Thoughts from a week in Burgundy, by Sam Clarke
WORRYING ABOUT THE HARVEST
The default position for a winemaker is to worry. Constantly aware that their lives are at the mercy of the weather, nothing is taken for granted, and many hours are spent monitoring weather forecasts with fingers crossed. There has been too much warmth and not enough rain, causing loss of sleep. The dry period of July continued into August and some vines are showing visible signs of water stress.
Temperatures hit 90 degrees and both Pinot Noir and Chardonnay are further forward than would have been expected a month ago (see right). The predicted harvest date has moved two weeks earlier with 4 to 6th September being most people's prediction.

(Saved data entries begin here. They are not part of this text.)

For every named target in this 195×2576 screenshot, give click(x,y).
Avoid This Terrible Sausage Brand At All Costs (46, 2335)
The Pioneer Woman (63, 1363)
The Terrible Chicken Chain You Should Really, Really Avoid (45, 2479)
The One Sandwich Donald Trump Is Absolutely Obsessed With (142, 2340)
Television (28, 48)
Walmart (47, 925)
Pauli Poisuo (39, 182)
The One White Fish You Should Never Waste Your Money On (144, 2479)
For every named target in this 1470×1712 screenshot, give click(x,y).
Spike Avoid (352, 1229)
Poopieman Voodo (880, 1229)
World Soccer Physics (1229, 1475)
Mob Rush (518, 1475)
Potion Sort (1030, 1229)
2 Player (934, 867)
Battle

Thankfully some rain has arrived which has restarted the maturation process and brought the vines to where the growers would like them to be at this stage: showing a perfect balance of sugar, acid and ripeness, i.e. total phenolic ripeness. Vines are fragile things at the best of times and Pinot Noir is one of the most precious of all. It does not like extremes so too dry can almost be as bad as too wet. With happier growers ready to pick, quiet optimistic whispers are beginning to emerge from the Côte d’Or!
Despite the water stress in some cases the vines are in a healthy state as illustrated by the leaves below.
And finally a photo of one of the most beautiful Cabottes that I have come across. These are ancient cabins that in an era before cars, offered a place of shelter for the vigneron in the event of a storm. When the vineyards were planted, the land was cleared of rocks and stones and these were brought to the top of the hill to form the cabotte. This one sits at the top of the Dessus les Gollardes vineyard in Savigny-les-Beaune and is entirely of dry stone wall construction, moving from a height of around five foot six at the entrance to over six foot at the centre.
Aside from the weather, Cyprien Arlaud is worrying about the implications of the success of Burgundy over the past ten years. Blessed with a run of great vintages and the quality of wine making practices, Burgundy has received more praise and attention than it is used to. Prices of certain domaines have moved drastically, and prices and availability of land continue in one direction. It was noted earlier in the year that Charles van Canneyt (Hudelot-Noellat) could make more money from his Richebourg and Romanée-St-Vivant if he were to do away with the bother of winemaking, and just sell off the juice to the various negociants looking to buy quality grapes from the prestigious Grand Crus. Thankfully he chooses not to!
This is very much at the core of Cyprien's preoccupations as this climate makes it all too easy to sell wine at high prices, purely on the name of the vineyard, and not on the quality of the wine. This could result in those new to Burgundy, the very people that need to be inspired, parting with large amounts of money for under performing bottles and a return to the cliché of Burgundy from a generation ago.
The answer? The continued focus on the domaine, over the vineyard. Buy Bourgogne Pinot from a good producer ahead of say Gevrey-Chambertin from the unknown; even if the Bourgogne costs more. For example, Bourgogne Rouge and Bourgogne Blanc cost £80 to £100 a bottle from Coche-Dury.
Cyprien acknowledges the responsibility to continue to show his wines whenever possible, and to preach the doctrine that not all Morey-St-Denis' are the same. Bordeaux has shown that once the market has a perception about an area, it takes a long time to shift that idea. Top producers are arguably making the finest wines ever to have been produced in Burgundy but it is still very possible to buy expensive, unexciting wine.
The 2014s are something that the Burgundians are certainly not worried about. They are now safely in barrel and for both red and white there is a universal consensus that the quality is very high, with some suggesting that it is the best vintage since 2005. We will make judgements about this from October onwards when we will be making a series of visits before the offering in January.